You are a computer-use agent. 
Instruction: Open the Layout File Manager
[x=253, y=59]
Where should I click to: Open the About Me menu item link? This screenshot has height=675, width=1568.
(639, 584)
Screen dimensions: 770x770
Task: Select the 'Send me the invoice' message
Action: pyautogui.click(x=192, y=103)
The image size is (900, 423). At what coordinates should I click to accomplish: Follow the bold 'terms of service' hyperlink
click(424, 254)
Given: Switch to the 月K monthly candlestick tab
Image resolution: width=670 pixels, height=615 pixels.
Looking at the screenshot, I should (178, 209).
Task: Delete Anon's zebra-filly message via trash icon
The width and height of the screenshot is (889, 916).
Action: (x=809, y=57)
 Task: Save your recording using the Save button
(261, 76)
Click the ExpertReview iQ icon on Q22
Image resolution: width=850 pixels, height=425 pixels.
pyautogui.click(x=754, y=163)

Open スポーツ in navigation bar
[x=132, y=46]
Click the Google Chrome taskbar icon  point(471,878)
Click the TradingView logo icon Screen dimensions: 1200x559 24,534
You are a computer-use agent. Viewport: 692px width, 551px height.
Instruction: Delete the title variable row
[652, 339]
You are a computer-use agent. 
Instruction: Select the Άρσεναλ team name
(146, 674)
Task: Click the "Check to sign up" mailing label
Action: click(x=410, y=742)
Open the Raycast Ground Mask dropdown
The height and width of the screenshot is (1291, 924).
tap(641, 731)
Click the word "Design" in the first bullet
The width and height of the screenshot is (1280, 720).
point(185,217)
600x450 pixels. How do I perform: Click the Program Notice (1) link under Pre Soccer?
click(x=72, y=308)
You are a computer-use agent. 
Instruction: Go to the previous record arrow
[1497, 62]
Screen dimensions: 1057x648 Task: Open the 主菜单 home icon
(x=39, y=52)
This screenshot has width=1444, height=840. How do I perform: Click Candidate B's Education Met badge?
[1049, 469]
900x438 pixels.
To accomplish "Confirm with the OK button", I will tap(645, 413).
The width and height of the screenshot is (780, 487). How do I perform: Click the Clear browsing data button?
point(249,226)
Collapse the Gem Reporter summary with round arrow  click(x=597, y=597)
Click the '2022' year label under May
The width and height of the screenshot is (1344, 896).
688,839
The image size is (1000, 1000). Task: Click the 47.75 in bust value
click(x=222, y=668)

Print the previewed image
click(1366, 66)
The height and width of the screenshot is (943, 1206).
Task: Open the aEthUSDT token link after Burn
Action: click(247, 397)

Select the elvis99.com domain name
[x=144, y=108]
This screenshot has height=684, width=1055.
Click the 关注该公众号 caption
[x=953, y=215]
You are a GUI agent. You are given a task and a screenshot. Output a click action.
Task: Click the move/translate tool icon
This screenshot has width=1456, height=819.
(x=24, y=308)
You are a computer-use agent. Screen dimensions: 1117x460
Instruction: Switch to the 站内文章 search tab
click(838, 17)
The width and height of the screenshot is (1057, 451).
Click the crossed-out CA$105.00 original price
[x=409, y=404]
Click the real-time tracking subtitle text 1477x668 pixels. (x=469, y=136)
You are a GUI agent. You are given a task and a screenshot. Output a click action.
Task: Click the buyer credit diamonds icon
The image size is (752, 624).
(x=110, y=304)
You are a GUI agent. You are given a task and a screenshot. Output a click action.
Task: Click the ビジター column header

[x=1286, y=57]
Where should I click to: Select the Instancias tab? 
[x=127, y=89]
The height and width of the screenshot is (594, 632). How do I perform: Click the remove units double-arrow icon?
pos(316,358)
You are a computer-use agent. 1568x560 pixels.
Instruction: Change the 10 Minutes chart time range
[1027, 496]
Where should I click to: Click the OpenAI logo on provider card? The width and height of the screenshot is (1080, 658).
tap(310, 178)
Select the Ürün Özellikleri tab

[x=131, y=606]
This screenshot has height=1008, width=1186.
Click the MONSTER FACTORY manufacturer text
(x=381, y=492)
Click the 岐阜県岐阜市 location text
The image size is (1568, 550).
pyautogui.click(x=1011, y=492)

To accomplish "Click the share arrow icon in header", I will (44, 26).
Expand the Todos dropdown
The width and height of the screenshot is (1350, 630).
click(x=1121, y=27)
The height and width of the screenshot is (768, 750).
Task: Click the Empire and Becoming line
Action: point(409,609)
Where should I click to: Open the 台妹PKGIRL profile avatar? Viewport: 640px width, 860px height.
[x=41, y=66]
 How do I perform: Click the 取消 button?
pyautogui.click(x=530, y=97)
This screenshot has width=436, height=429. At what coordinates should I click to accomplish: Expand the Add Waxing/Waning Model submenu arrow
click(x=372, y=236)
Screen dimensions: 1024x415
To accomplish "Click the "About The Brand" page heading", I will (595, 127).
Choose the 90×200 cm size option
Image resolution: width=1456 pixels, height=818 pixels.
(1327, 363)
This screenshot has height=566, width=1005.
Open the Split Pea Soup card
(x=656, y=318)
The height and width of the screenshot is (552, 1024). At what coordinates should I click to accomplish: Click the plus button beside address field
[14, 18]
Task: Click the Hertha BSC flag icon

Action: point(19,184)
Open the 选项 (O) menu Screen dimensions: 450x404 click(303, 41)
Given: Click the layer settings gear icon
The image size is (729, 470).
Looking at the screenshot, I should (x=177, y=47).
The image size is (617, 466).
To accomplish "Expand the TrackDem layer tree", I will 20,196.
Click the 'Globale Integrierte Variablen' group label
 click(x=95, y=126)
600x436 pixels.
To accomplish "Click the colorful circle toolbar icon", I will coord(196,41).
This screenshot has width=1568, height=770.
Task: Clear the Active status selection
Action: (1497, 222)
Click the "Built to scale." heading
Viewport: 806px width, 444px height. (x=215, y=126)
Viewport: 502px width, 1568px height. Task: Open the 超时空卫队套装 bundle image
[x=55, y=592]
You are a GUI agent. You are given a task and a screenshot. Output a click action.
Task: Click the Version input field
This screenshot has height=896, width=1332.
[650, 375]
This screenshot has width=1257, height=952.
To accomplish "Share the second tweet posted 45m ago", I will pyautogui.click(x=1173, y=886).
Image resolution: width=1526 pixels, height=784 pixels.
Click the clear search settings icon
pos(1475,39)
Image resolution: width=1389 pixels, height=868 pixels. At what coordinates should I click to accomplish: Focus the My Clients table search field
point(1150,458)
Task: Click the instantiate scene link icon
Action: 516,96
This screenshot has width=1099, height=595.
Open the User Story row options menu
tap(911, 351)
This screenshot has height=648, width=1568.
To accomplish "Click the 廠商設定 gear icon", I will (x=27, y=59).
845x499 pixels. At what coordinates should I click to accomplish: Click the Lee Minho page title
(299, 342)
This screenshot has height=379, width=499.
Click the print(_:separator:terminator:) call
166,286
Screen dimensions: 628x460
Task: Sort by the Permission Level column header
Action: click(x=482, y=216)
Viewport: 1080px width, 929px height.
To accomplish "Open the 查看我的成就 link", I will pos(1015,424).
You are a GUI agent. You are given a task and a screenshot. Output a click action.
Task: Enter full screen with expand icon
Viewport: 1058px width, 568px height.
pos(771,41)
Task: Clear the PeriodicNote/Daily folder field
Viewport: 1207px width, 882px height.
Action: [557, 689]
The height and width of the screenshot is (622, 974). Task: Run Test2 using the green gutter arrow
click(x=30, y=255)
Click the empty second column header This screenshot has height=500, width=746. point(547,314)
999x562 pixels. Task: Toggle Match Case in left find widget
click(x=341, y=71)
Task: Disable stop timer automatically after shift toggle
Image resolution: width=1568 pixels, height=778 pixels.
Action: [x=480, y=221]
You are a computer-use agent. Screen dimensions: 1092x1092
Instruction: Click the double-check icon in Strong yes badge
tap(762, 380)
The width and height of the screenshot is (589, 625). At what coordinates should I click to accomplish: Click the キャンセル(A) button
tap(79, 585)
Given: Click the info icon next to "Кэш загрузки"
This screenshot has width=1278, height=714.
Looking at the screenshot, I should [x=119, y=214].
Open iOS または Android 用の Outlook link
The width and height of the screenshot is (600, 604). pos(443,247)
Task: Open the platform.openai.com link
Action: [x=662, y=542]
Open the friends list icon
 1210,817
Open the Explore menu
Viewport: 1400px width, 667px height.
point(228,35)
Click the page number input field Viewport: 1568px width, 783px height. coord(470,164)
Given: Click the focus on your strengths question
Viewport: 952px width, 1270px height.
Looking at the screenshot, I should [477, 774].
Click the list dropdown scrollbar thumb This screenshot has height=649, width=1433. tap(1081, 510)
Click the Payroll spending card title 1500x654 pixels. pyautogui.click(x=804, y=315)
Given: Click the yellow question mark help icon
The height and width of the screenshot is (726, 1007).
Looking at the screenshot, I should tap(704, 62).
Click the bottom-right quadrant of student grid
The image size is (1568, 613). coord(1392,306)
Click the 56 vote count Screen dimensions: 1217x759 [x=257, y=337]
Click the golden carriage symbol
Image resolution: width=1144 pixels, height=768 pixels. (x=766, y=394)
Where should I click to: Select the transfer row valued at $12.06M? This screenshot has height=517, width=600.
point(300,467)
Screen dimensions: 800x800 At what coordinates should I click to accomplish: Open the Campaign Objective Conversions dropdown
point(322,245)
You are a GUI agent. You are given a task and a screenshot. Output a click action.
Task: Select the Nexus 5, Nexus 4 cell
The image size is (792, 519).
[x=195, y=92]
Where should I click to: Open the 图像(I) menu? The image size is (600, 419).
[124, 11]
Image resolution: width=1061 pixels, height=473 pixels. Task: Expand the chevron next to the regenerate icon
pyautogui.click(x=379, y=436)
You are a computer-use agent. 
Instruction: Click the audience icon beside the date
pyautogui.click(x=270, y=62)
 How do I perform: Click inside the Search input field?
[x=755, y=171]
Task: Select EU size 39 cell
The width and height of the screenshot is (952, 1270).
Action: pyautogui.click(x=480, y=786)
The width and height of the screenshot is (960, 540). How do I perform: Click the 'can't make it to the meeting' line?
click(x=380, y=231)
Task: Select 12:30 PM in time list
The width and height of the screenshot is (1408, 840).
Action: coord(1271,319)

Exercise requirements: Display every line of the listing that contains the string "gear".

Task solution:
Given: Click the layer settings gear icon
To accomplish "Click the 廠商設定 gear icon", I will (x=27, y=59).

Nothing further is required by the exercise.